Utah is a Mormon state, but Salt Lake City is not a Mormon town. For several years now, members of the LDS faith have been a minority. Utah is diversifying and changing in other places, as well. It’s a beautiful thing as people have flocked here to enjoy all Utah offers. But let’s be clear, members and nonmembers of the LDS faith benefit when the LDS Church has great leadership.
President Monson is a transcendent figure because of his length of service (54 years as an LDS apostle) and his contributions during his ministry. I will leave ecclesiastical contributions, of which there are many, to those called to the formal ministry, but highlight pivotal public leadership moments during his final years of service. He used his stewardship to make Utah better for all Utahns.

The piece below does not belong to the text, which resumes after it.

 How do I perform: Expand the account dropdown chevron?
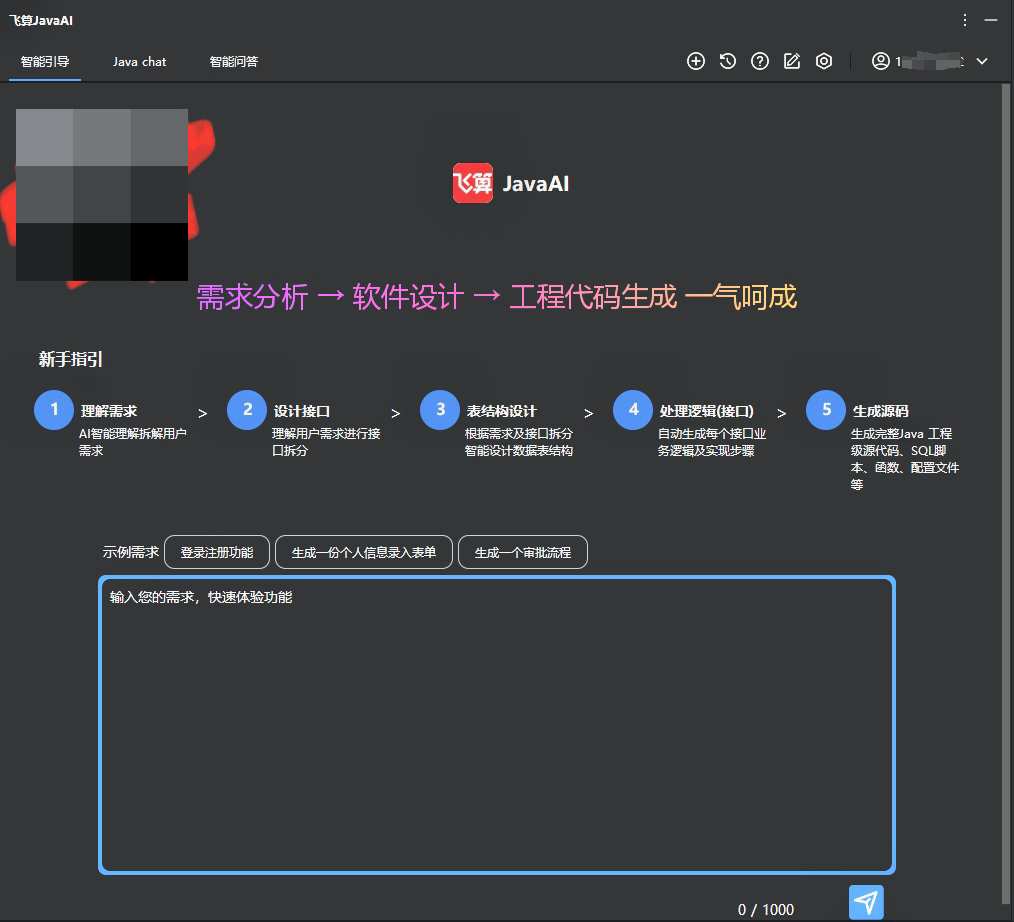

In 2010, community leaders developed the Utah Compact, a declaration of five principles to guide immigration policies. The LDS Church supported the effort and issued a statement saying the Compact is “consistent with important principles for which we stand.” The Compact served as a forerunner to Utah immigration laws that balanced the need for enforcement with compassion. Approximately a dozen states have replicated the Utah Compact in some form. The Compact made Utah a more inclusive and compassionate state, and it is part of President Monson’s living legacy.
Female missionary service
In 2012, President Monson joyfully announced that LDS women are eligible to serve as full-time missionaries starting at age 19 (instead of 21). This change aroused a sleeping giant in young women eager to serve. The number of women serving as full-time missionaries doubled. The change has empowered young women in the church, increased their self-awareness and confidence, enhanced their leadership and language skills and expanded their experiences. Missionaries from Utah return here ready to serve and make our state even better. Female missionaries are part of President Monson’s living legacy.

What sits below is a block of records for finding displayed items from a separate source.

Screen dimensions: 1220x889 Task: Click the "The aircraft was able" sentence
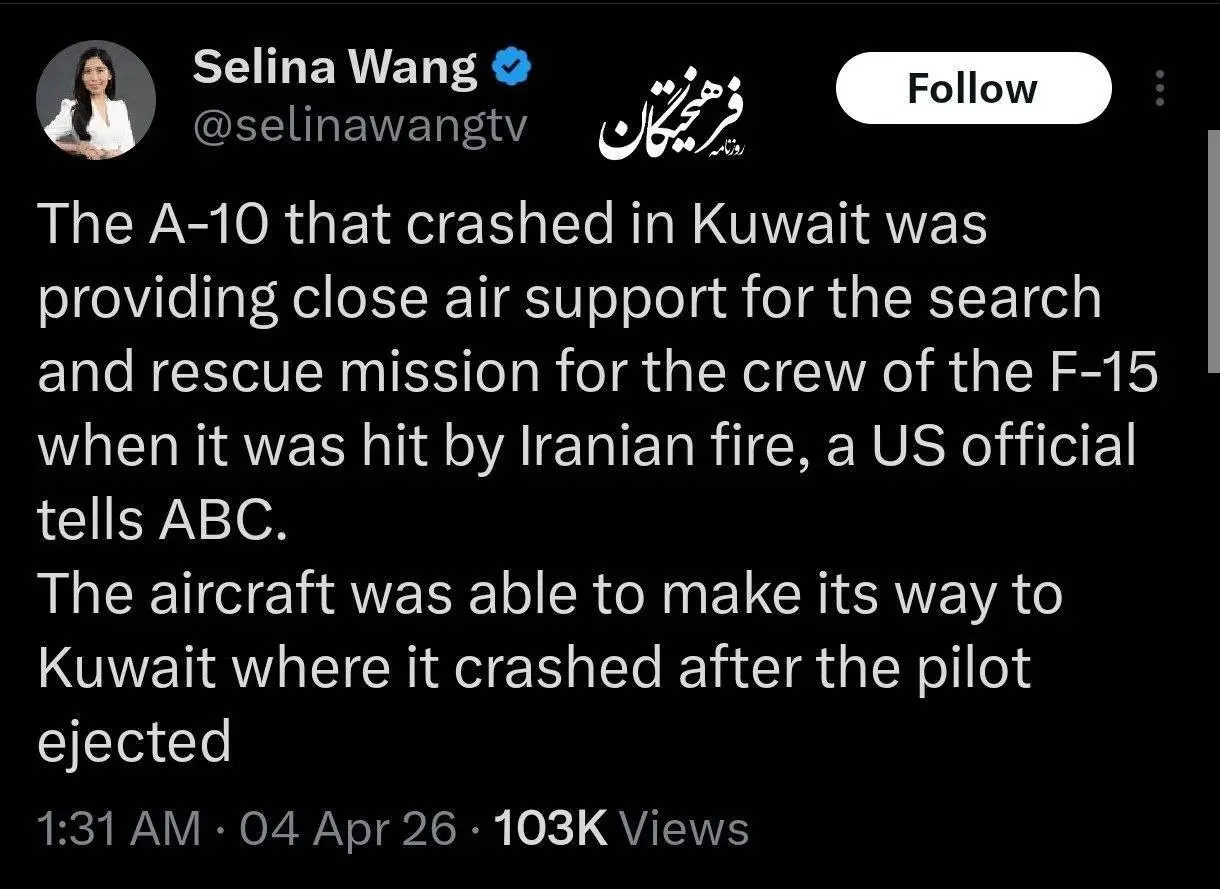283,595
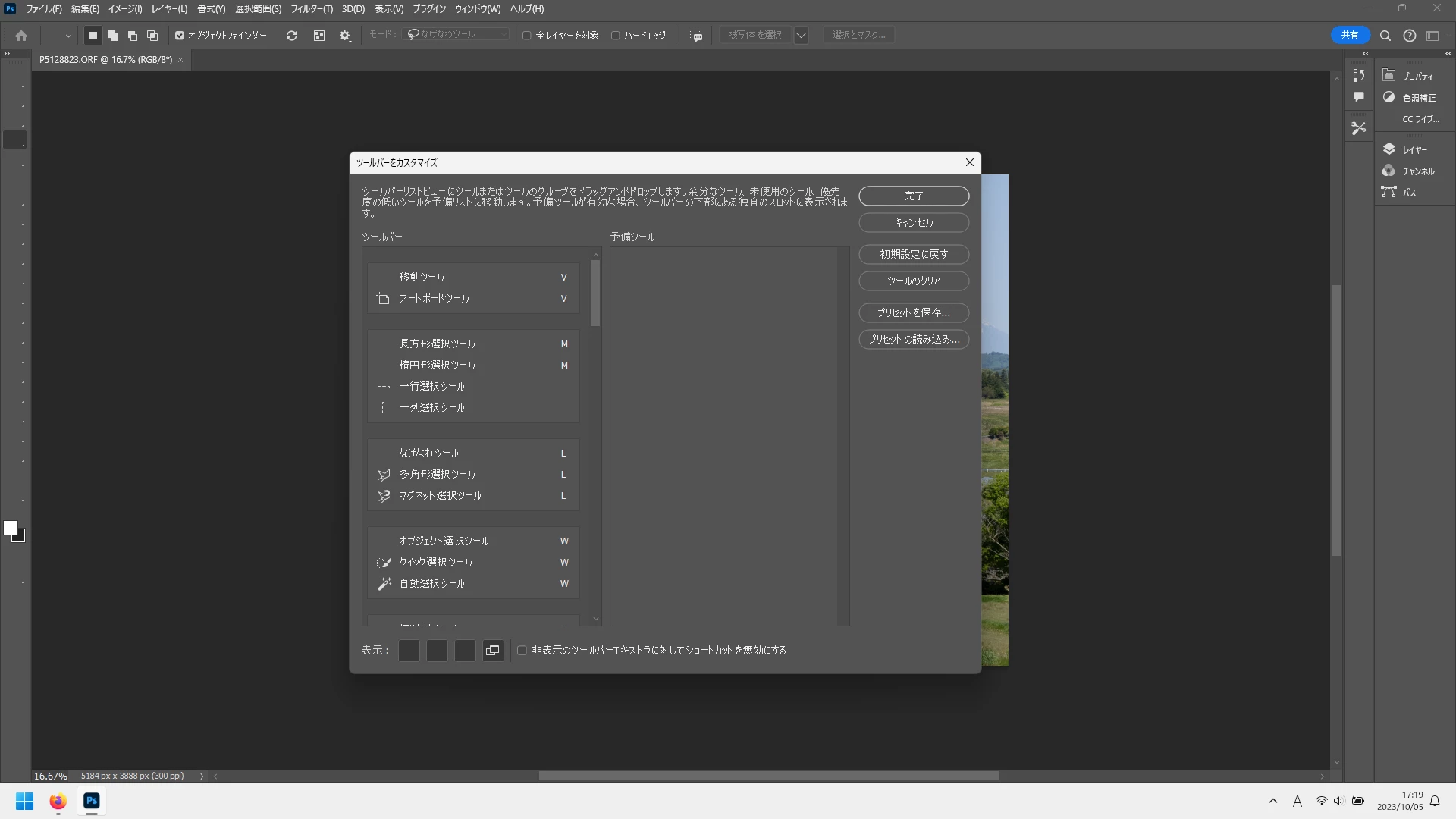Image resolution: width=1456 pixels, height=819 pixels.
Task: Open the History panel icon
Action: [x=1358, y=75]
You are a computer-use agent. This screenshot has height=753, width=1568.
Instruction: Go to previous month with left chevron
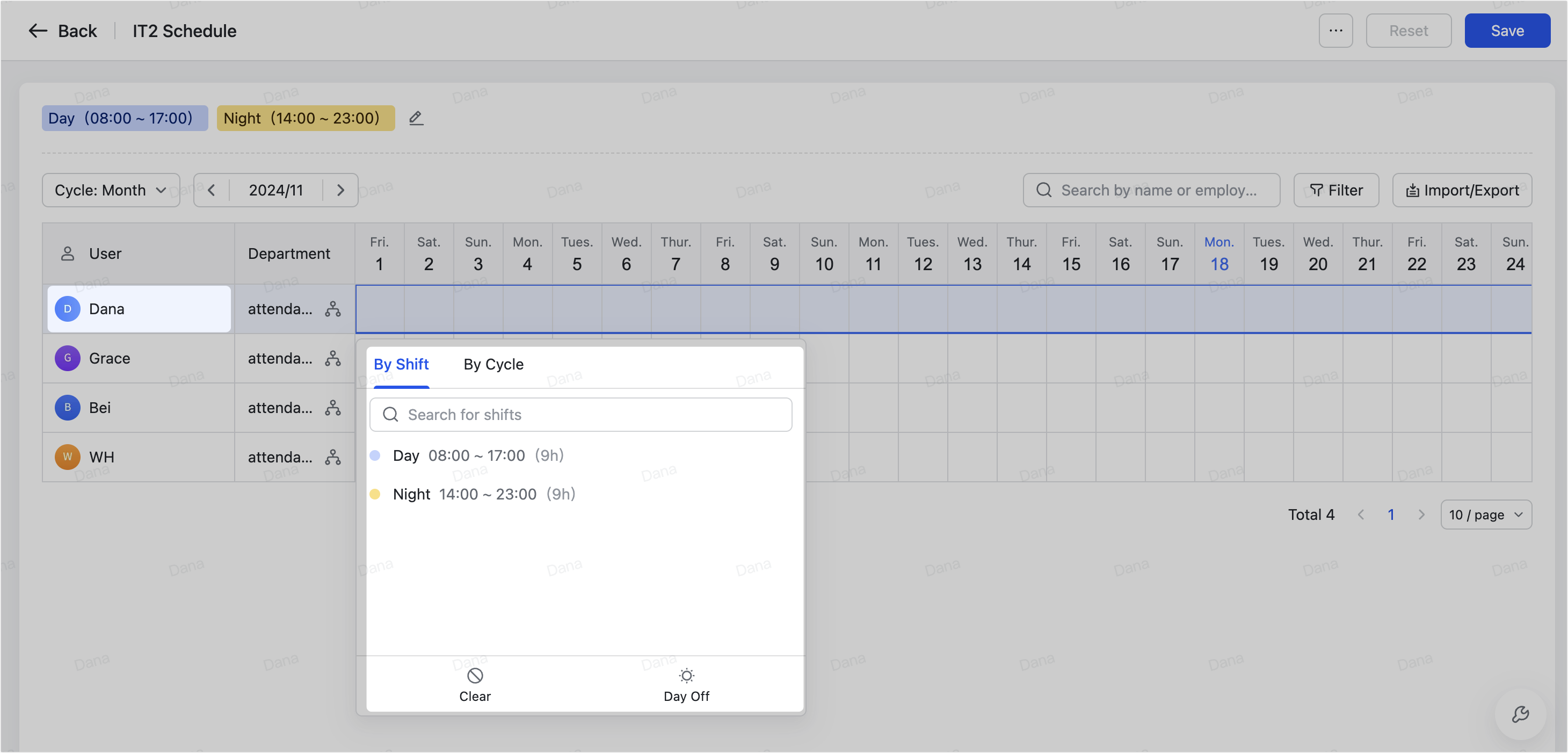(x=211, y=191)
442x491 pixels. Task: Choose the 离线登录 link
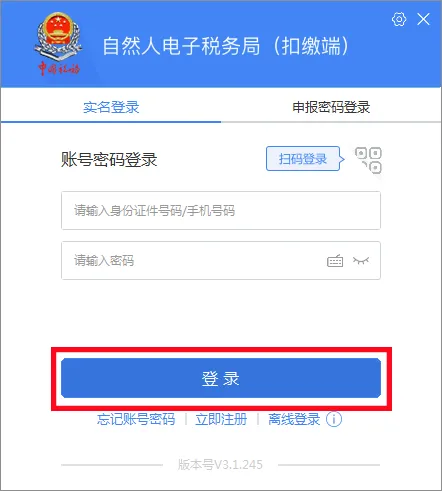(294, 419)
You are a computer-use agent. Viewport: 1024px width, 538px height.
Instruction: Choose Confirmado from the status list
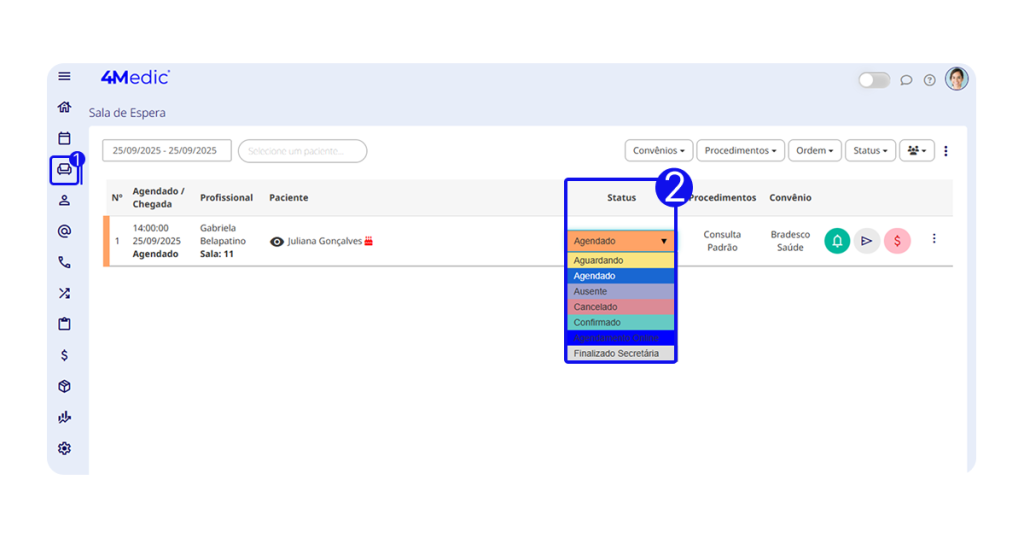pyautogui.click(x=620, y=322)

In 2015, the state passed landmark legislation that balances religious freedoms and protections against discrimination of LGBT people in the workplace and housing. It was a monumental step for civility, compassion, freedom and fairness. It elevated Utah to a better place by granting protections for religious freedom and fairness in housing and employment. It affirmed that discrimination anddenial of a person’s right to believe as their conscience dictates are wrong. The LDS Church supported this legislation, and it is part of President Monson’s living legacy.
In 2016, the LDS Church launched the “I was a stranger” effort to assist refugees in their own communities. LDS leadership asked members to help refugees in their local communities. The effort caught the attention of the Wall Street Journal, which opined, “With welcoming stance, conservative Utah charts its own course with refugees.” Approximately 60,000 refugees from more than 20 countries live in Utah. Many have been kidnapped, beaten and tortured. They are strangers in need of friends, and we have a moral responsibility to lend aid. Refugee aid is part of President Monson’s living legacy, not only in Utah, but around the world.

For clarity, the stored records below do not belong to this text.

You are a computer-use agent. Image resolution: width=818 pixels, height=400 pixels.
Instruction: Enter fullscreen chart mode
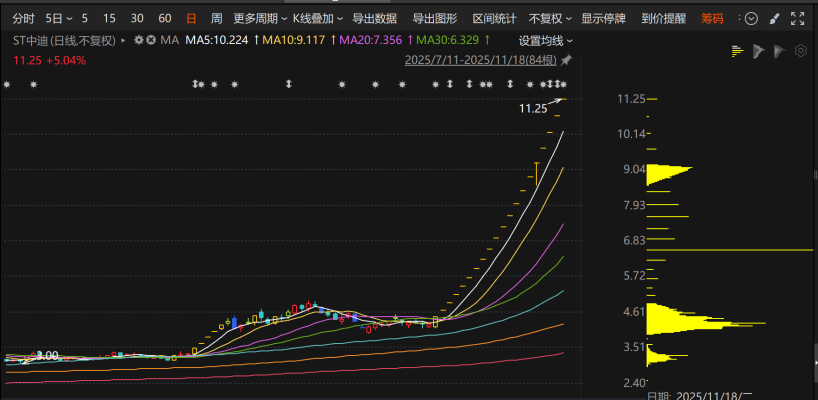coord(797,18)
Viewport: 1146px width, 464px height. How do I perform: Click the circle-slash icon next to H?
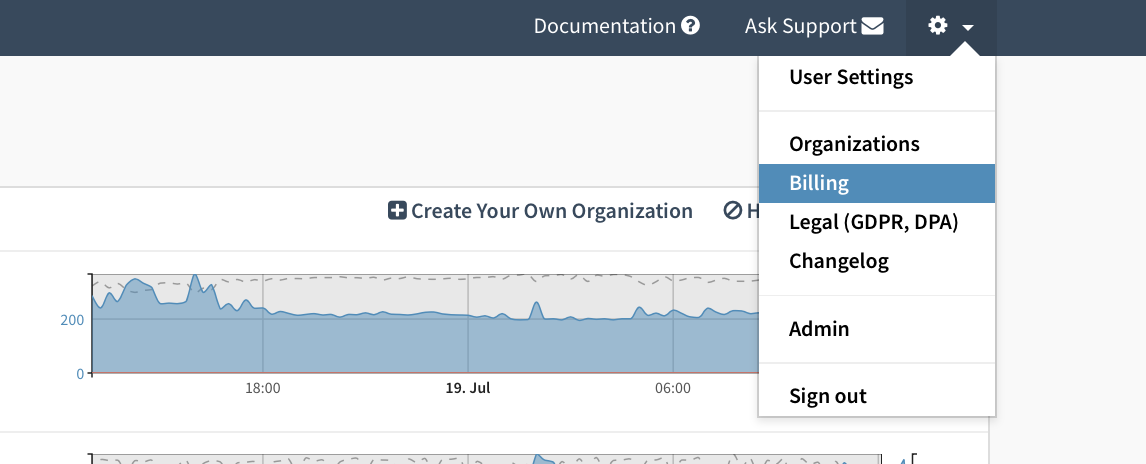[x=733, y=211]
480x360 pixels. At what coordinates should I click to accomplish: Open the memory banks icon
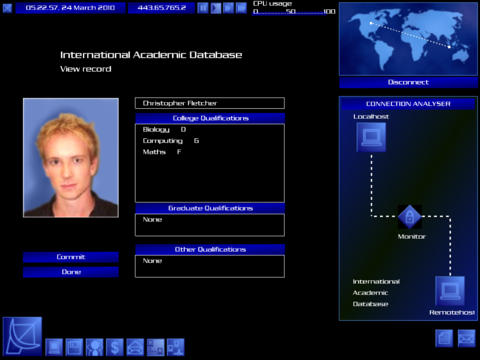[74, 347]
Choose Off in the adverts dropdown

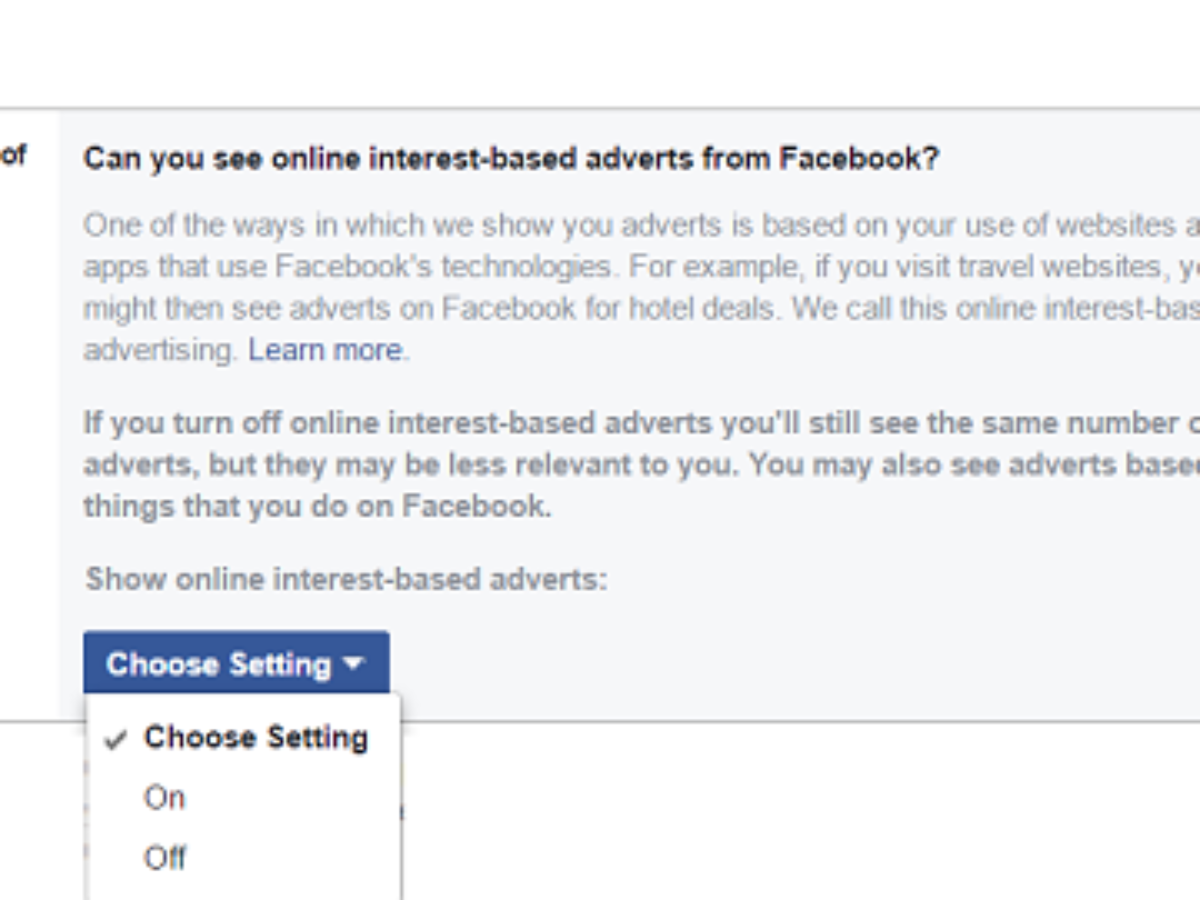point(165,857)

There’s an old saying: “Everyone in Utah is a Mormon. They’re either an active Mormon, a former Mormon, a jack Mormon, a future Mormon, a non-Mormon or an anti-Mormon — pick your moniker.”
This play on words need not be true. Great leaders in The Church of Jesus Christ of Latter-day Saints are good for the whole state. We are one state doing our very best to keep Utah beautiful, prosperous and neighborly. We occasionally fall short, but we keep trying.
When a community leader passes regardless of their faith tradition, I harken back to the well-known John Donne poem: “Any man’s death diminishes me, because I am involved in mankind, and therefore never send to know for whom the bell tolls; it tolls for thee.”